Tuesday, January 29, 2008

Litany of the lost

As most of you know, there is always a teetering pile of books on my bedside table. It's usually quite tall and usually on the verge of collapse (thus crushing me in my sleep and robbing the world of my genius, or not). And you'd think, that with so many books, there would also be an absolute plethora of bookmarks. But there isn't. No matter how many I buy or am given, when I need a bookmark there is never one to be had and I end up using an old bus ticket, grocery shopping receipt, post-it note or gum wrapper.
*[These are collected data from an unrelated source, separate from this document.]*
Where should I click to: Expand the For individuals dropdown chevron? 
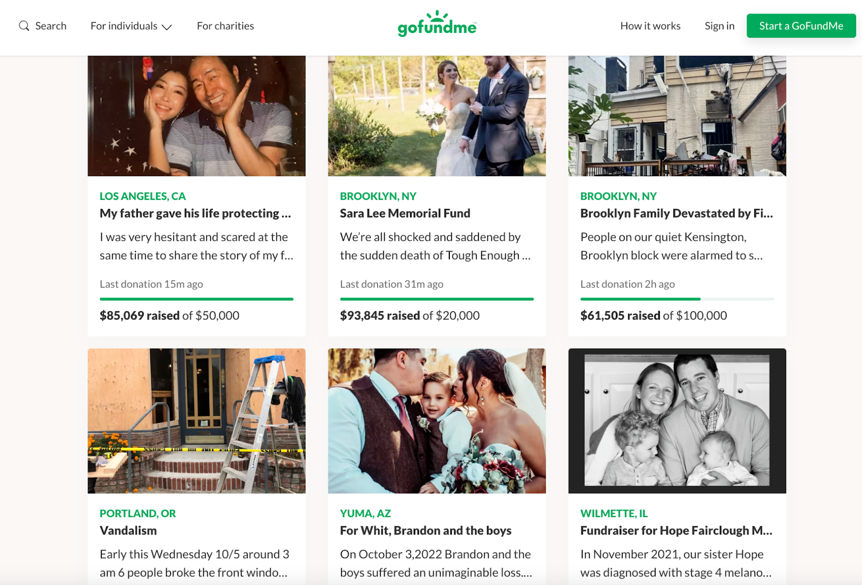(x=167, y=26)
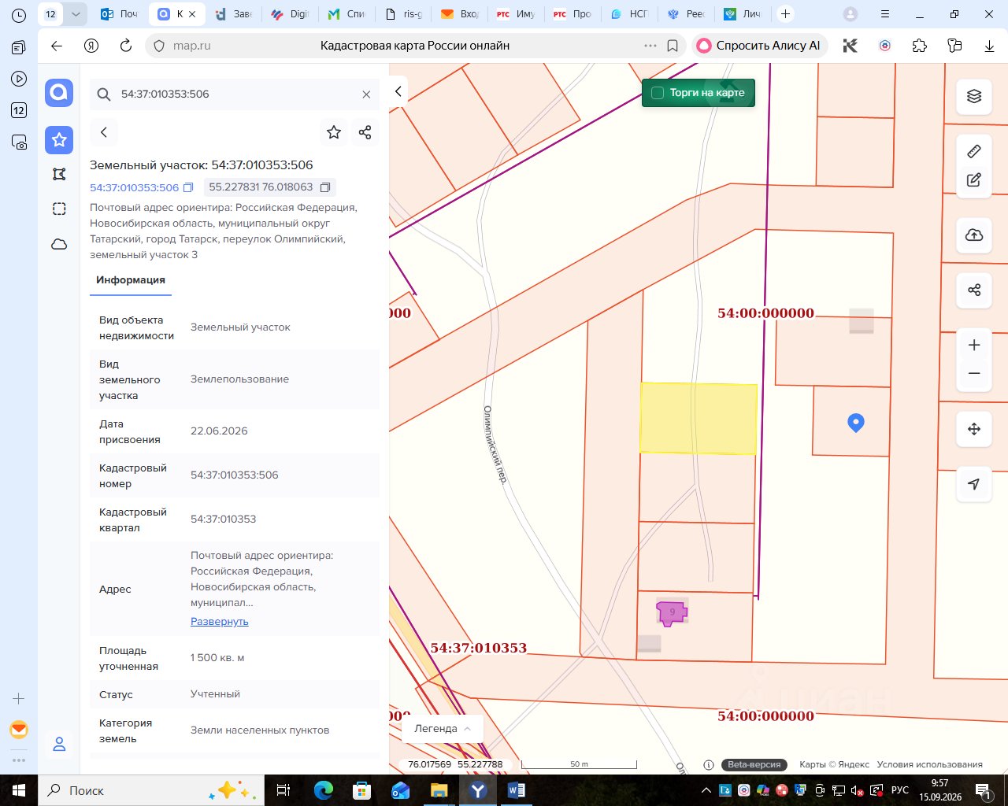The image size is (1008, 806).
Task: Select the Информация tab
Action: click(x=131, y=280)
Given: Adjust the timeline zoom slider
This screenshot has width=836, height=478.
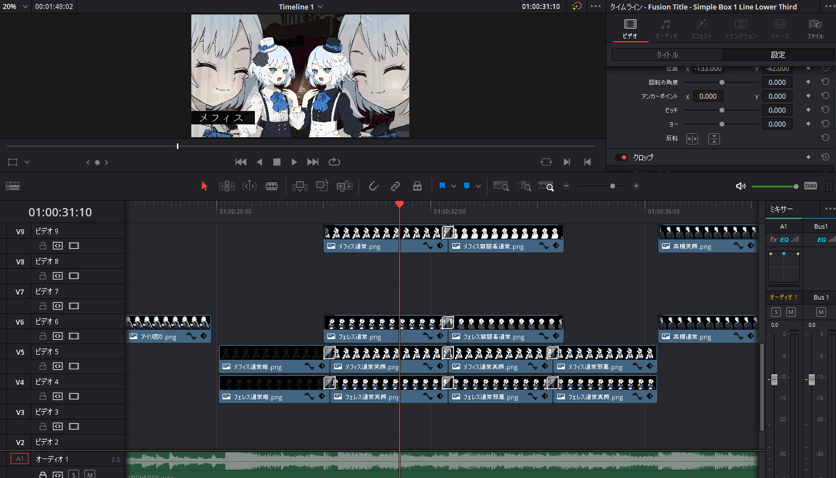Looking at the screenshot, I should 612,186.
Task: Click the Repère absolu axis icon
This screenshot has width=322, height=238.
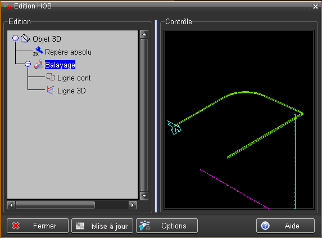Action: pyautogui.click(x=38, y=51)
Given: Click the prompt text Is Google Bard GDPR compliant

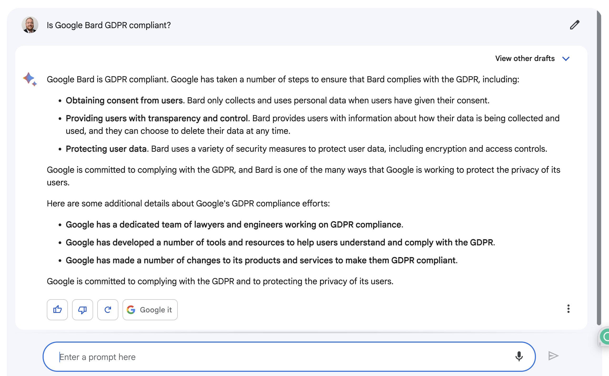Looking at the screenshot, I should (x=109, y=25).
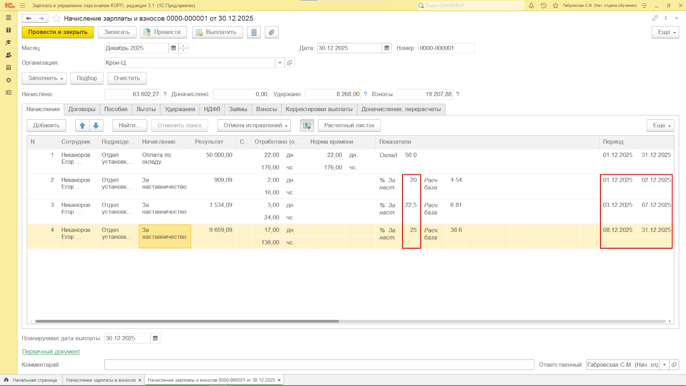Screen dimensions: 686x386
Task: Open the document report list icon
Action: 254,32
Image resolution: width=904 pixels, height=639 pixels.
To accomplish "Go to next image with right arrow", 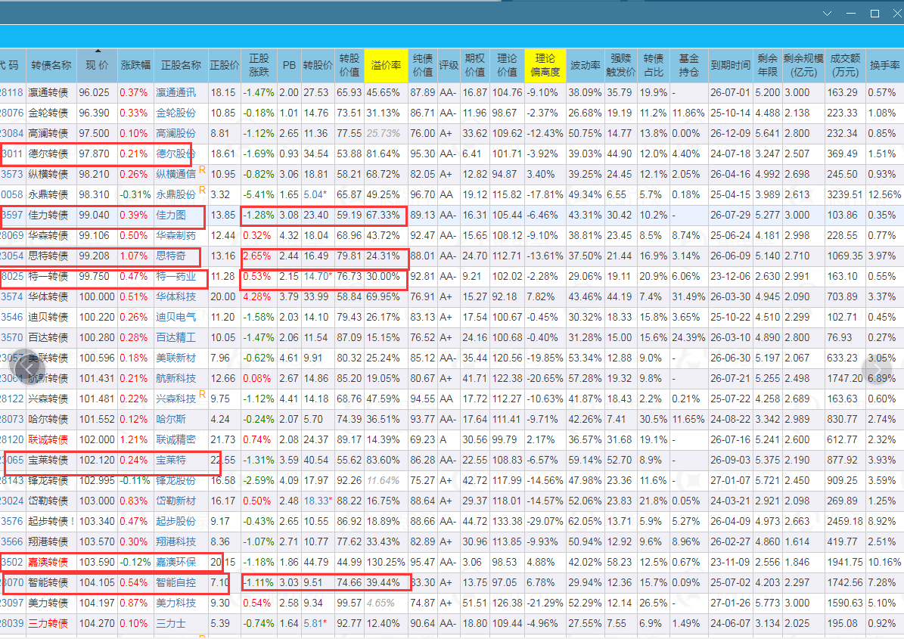I will 874,368.
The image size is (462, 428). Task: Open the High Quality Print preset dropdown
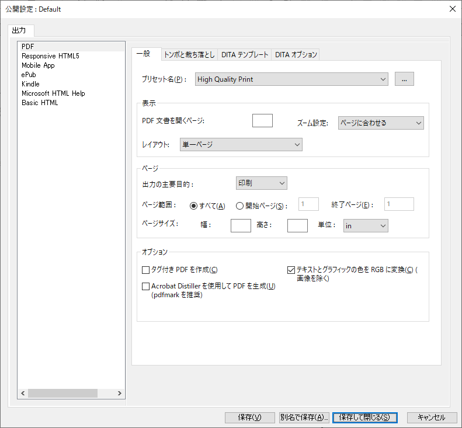[292, 79]
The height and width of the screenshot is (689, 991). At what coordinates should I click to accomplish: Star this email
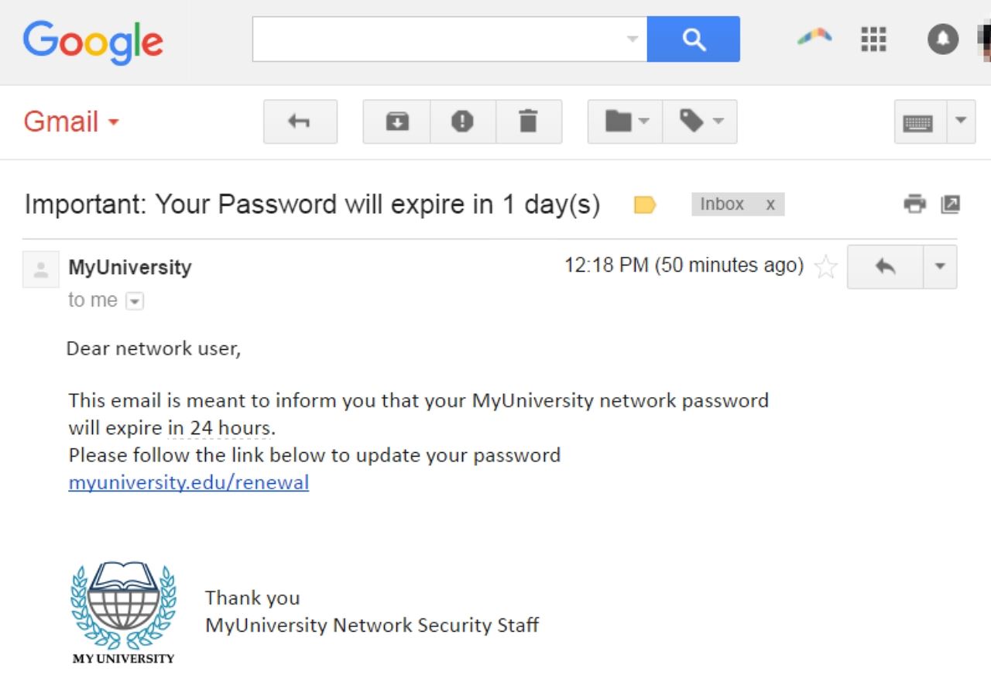pos(825,266)
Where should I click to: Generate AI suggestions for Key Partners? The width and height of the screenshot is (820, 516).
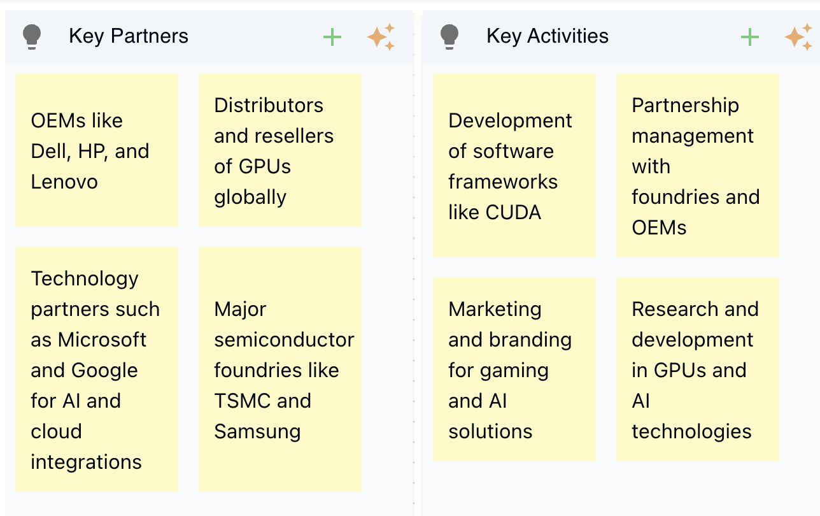tap(381, 37)
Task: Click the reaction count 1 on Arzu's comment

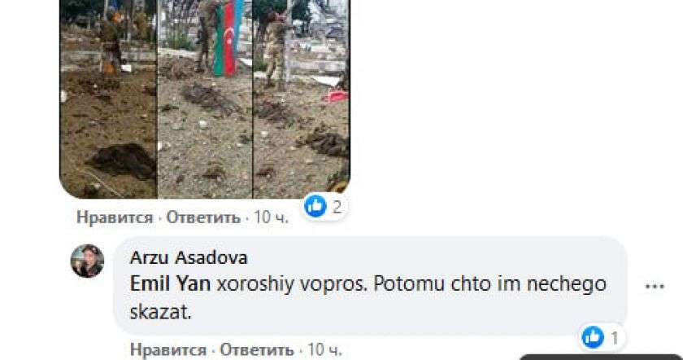Action: tap(614, 338)
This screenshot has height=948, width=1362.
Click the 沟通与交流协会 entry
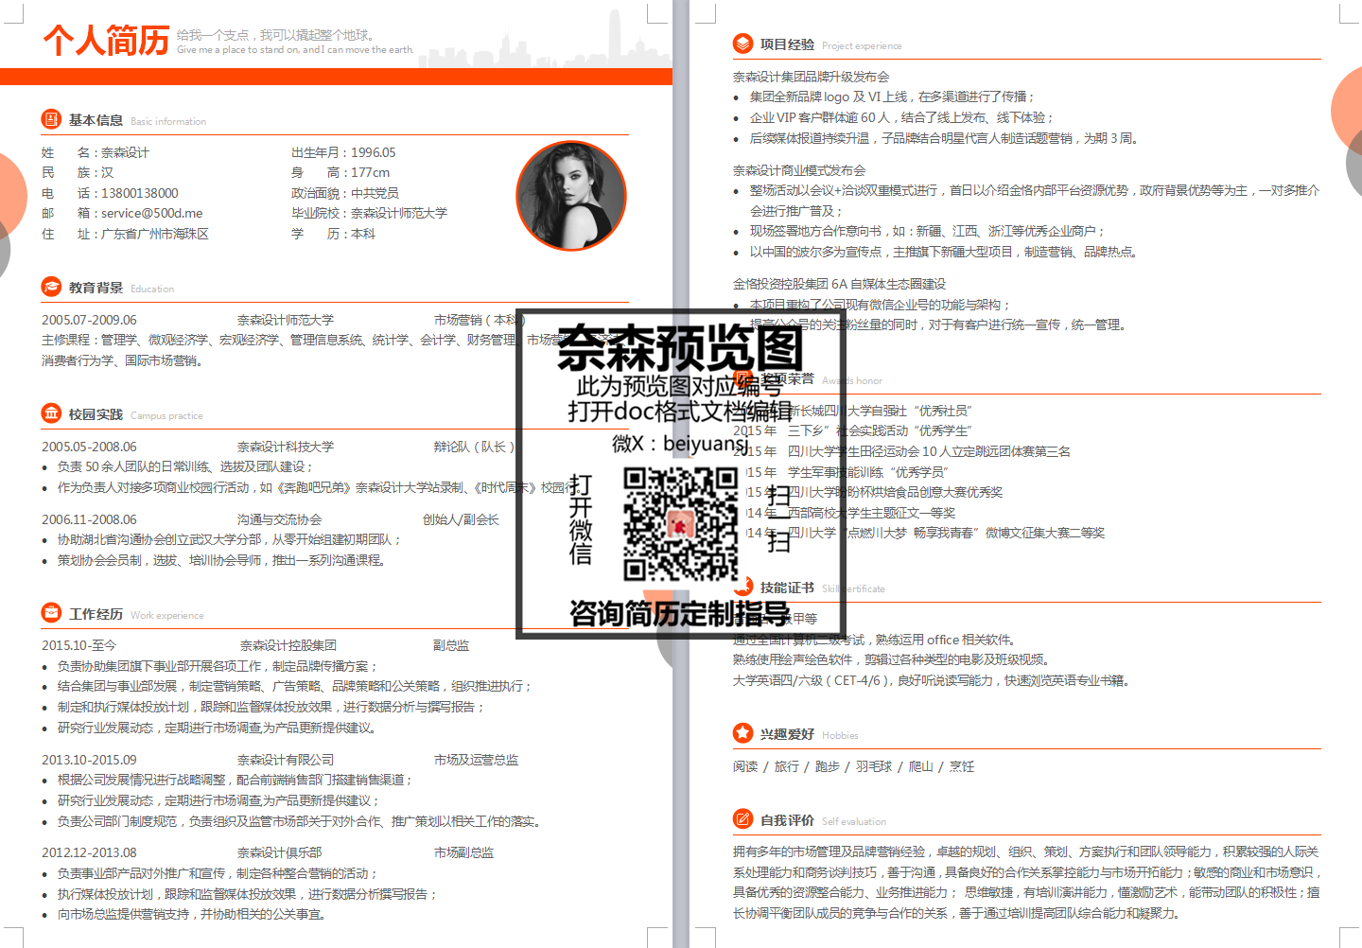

And it's not just bookmarks that seem to disappear. Bobby pins and lip balm are the other regular trouble makers in our house with biros and water bottles listed as repeat offenders. I would include socks on the list, but for some reason only one sock ever disappears. And now that we have Squirmy McBaby and all of his accoutrements, the number of things that can never be found has literally doubled - bibs, baby wipes, the little bits that stop the bottles from leaking, dummy covers - the list is quite extraordinary.

Teaspoons are another odd item that seem to vanish into the ether. We started with twelve teaspoons and now have nine. Where did those other three go? Teaspoons usually go from drawer to usage to dishwasher and back to the drawer so how do they vanish?

The worst part is that I'm certain that these few things are just the tip of the iceberg.

2 Comments:

Blogger Invisible Lizard said...

Don't you know? The Borrowers have taken them.

10:03 pm  
Anonymous TheFatBaldMarriedGuy said...

I'm convinced that one of the many reasons God put me on this earth is that I am the finder of things. I have three females in my house that lose things 2 seconds after they had it in their hands and I find them. All of your lost things are right where you left them!